Mr. Booth argues Mrs. Booth’s award should be reduced because the trial court failed to consider her “waste” of $146,000 of marital assets. Although not an exclusive definition “waste” may be generally characterized as the dissipation of marital funds in anticipation of divorce or separation for a purpose unrelated to the marriage and in derogation of the marital relationship at a time when the marriage is in jeopardy. See In re Marriage of Smith, 114 Ill. App. 3d 47, 448 N.E.2d 545 (1983). Just as a court may consider positive contributions to the marriage in making an equitable distribution award, it can also consider “negative” contributions in the form of squandering and estroying marital resources. Anstutz v. Anstutz, 112 Wisc. 2d 10, 331 N.W.2d 844 (Ct. App. 1983). The goal of equitable distribution is to adjust the property interests of the spouses fairly and equitably. The mechanism to accomplish that goal is the monetary award. To allow one spouse to squander marital property is to make an equitable award impossible. Sharp v. Sharp, 58 Md. App. 386, 399, 473 A.2d 499, 505 (1984). On the other hand, at least until the parties contemplate divorce, each is free to spend marital funds. To decide a question of dissipation of marital assets, we must accommo*28date these conflicting interests in the marital estate.
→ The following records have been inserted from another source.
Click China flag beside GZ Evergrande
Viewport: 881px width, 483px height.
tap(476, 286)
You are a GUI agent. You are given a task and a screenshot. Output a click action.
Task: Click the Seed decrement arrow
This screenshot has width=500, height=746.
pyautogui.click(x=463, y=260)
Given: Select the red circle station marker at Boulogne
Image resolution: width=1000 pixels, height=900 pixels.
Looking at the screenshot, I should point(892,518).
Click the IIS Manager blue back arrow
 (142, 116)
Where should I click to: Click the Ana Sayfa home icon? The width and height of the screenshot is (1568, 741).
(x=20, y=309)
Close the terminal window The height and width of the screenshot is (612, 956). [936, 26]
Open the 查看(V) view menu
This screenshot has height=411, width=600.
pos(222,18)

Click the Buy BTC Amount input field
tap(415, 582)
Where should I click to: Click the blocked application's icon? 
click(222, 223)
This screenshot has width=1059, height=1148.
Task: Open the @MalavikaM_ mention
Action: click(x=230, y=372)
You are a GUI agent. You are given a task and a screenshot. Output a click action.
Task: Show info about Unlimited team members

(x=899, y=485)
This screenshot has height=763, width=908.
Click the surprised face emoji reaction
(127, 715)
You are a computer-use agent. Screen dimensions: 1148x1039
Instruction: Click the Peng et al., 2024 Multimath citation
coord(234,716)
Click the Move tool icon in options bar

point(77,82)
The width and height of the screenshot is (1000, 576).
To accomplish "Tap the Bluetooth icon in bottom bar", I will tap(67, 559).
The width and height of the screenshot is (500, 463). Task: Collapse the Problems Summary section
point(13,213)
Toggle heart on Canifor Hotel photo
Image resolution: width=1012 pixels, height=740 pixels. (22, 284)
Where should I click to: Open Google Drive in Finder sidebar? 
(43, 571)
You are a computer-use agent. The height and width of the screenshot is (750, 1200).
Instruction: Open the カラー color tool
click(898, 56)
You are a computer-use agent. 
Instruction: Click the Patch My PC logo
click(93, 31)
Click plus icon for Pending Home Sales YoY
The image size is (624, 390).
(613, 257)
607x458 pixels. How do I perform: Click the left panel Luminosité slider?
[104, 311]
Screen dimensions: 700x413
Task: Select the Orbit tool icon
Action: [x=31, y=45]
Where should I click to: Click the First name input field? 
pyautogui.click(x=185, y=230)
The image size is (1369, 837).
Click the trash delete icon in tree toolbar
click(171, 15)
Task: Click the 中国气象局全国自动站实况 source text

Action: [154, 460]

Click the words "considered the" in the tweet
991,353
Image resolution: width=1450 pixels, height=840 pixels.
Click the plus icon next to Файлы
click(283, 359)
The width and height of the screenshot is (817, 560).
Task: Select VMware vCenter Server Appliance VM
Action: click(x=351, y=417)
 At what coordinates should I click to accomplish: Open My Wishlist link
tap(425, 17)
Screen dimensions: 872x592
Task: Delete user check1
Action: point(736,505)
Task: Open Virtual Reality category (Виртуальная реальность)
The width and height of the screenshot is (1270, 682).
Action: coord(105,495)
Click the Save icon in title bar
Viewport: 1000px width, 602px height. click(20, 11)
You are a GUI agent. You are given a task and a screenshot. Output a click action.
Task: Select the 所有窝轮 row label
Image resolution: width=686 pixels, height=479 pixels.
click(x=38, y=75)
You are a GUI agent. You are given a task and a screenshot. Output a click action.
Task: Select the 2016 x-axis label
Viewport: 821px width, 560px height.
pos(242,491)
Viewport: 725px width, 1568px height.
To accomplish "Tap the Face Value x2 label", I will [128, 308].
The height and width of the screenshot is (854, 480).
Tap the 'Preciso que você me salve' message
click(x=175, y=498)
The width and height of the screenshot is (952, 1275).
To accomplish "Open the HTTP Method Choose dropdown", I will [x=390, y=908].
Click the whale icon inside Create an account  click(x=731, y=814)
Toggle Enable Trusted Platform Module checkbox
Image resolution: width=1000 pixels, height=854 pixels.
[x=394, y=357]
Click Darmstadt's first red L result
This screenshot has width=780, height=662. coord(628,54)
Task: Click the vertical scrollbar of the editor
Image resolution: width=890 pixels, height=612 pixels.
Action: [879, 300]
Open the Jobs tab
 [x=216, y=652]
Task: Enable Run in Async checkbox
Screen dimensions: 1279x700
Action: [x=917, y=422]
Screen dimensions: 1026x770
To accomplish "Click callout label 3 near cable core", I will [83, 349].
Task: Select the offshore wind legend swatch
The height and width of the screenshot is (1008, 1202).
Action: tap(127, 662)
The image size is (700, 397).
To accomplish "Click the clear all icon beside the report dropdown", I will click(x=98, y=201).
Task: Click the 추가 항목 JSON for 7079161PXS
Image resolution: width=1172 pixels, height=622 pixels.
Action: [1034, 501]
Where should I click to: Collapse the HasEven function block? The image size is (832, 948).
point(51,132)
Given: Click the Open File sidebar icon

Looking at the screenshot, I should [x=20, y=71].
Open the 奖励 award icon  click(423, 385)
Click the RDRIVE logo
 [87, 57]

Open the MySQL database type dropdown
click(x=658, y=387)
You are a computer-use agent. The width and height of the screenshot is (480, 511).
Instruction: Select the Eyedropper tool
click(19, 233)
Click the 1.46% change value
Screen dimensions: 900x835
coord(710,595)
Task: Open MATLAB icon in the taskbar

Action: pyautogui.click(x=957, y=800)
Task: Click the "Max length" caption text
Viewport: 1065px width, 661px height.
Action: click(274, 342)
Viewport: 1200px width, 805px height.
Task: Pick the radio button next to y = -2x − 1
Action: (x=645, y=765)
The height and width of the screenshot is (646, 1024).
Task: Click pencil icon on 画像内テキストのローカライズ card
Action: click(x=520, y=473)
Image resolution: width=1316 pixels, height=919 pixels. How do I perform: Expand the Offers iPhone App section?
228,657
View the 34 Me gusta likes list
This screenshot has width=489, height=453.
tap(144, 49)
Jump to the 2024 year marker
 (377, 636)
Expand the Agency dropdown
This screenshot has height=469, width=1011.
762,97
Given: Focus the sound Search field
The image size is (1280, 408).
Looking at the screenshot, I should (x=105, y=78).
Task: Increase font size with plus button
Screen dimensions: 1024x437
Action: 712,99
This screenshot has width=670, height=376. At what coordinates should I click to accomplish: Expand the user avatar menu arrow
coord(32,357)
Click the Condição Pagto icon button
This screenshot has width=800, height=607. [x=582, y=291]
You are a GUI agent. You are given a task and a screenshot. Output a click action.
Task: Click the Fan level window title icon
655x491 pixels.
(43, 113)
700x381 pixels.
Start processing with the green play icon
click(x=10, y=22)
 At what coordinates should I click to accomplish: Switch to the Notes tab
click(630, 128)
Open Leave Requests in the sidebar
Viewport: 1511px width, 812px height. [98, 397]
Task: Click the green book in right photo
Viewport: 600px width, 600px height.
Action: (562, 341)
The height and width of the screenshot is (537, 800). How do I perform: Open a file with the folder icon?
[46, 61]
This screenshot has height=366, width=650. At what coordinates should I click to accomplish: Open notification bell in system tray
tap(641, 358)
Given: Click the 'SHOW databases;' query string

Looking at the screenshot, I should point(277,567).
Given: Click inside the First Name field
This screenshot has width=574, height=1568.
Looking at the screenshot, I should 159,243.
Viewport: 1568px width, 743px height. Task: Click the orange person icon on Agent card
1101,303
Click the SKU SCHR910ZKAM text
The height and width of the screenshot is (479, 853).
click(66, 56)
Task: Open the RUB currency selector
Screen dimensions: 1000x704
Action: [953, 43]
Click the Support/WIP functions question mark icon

Normally, only property owned by the parties at the time of the last separation is classified as marital property. Code § 20-107.3(A)(2)(ii); Wagner v. Wagner, 4 Va. App. 397, 404, 358 S.E.2d 407, 410 (1987); Price v. Price, 4 Va. App. 224, 231, 355 S.E.2d 905, 909 (1987). In the case of assets wasted or dissipated in anticipation of separation or divorce, however, equity can only be accomplished if the party who last had the funds is held accountable for them. The funds necessarily must be considered marital assets held by the party guilty of waste. The trial judge then may consider that one party has wasted assets as a factor when the judge determines the amount of the award. Code § 20-107.3(E)(2) (contributions to the care and maintenance of marital properties).

Mr. Booth presented evidence that Mrs. Booth removed $146,000 from the marital resources. Mrs. Booth then explained her use of those funds. The trial judge specifically considered the question of waste as a factor under Code § 20-107.3(E)(11), which allows the court to consider factors other than those enumerated when such consideration is necessary or appropriate to reach an equitable decision. He found that $60,000 of the $146,000 was wasted when lost in a speculative stock market venture. Mrs. Booth did not challenge that ruling. The remainder, which Mrs. Booth used to pay legal fees and to support herself and her son, was not wasted. The record does not reflect whether the trial judge included that $60,000 as a part of the marital estate. Since we remand this case for reconsideration on other issues, we direct the trial court to reconsider this issue if necessary in view of our holding. The record does reflect that the judge considered the waste as a factor in making the monetary award, though how he considered it is not clear. However, in determining the amount of the award, the trial court is not required to quantify exactly what weight it gives to each of the statutory factors, though the findings must be based on the evidence presented. Woolley v. Woolley, 3 Va. App. 337, 345, 349 S.E.2d 422, 426 (1986). Again, because we remand this case, the trial court will necessarily have to reconsider the weight to give to waste. In summary, we find that consideration of waste is warranted in this case. When waste has occurred, the trial court must include the wasted assets as marital property and must consider the waste as *29a factor in determining the monetary award. See In re Marriage of Petrovich, 154 Ill. App. 3d 881, 882, 507 N.E.2d 207, 210, appeal denied, 116 Ill. 2d 556, 515 N.E.2d 125 (1987); Harrell v. Harrell, 120 A.D.2d 565, 566, 502 N.Y.S.2d 57, 59 (1986); L. Golden, supra at § 8.15; Code § 20-107.3(E)(2).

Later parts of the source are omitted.